AVAILABLE DATA START
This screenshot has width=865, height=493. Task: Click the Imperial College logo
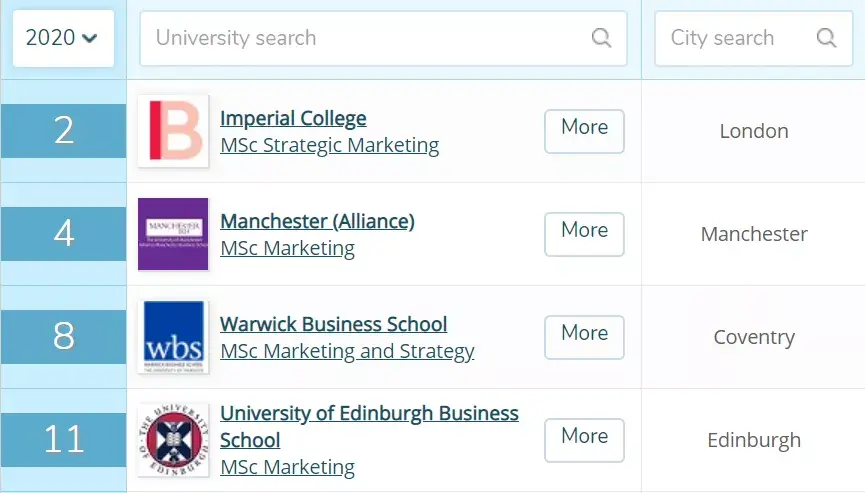pyautogui.click(x=173, y=131)
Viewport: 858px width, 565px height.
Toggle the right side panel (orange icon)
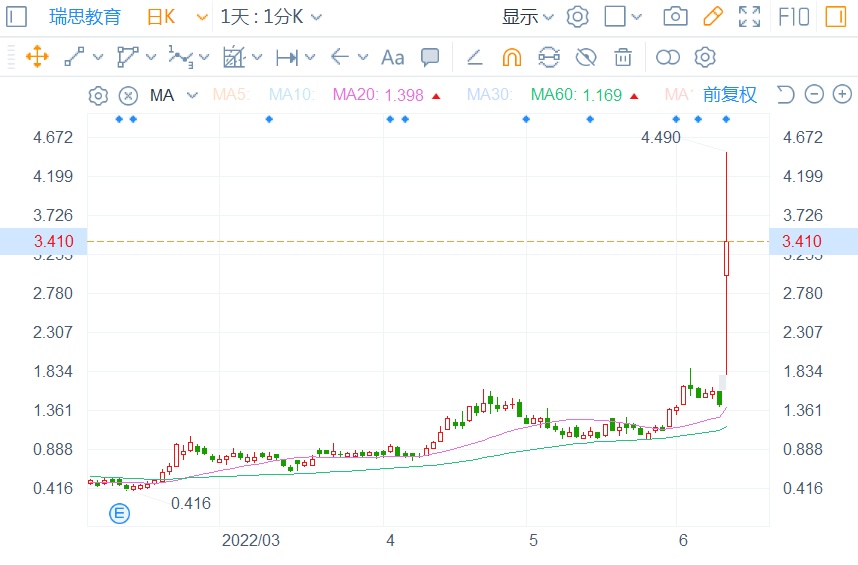click(834, 16)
AVAILABLE DATA END
# YOUR ASSIGNMENT
Pictures aside, the material must be written out word for word.

# OUTPUT FOR THIS TASK
This screenshot has width=865, height=493. Task: Click the Imperial College logo
pyautogui.click(x=173, y=131)
Viewport: 858px width, 565px height.
Toggle the right side panel (orange icon)
click(834, 16)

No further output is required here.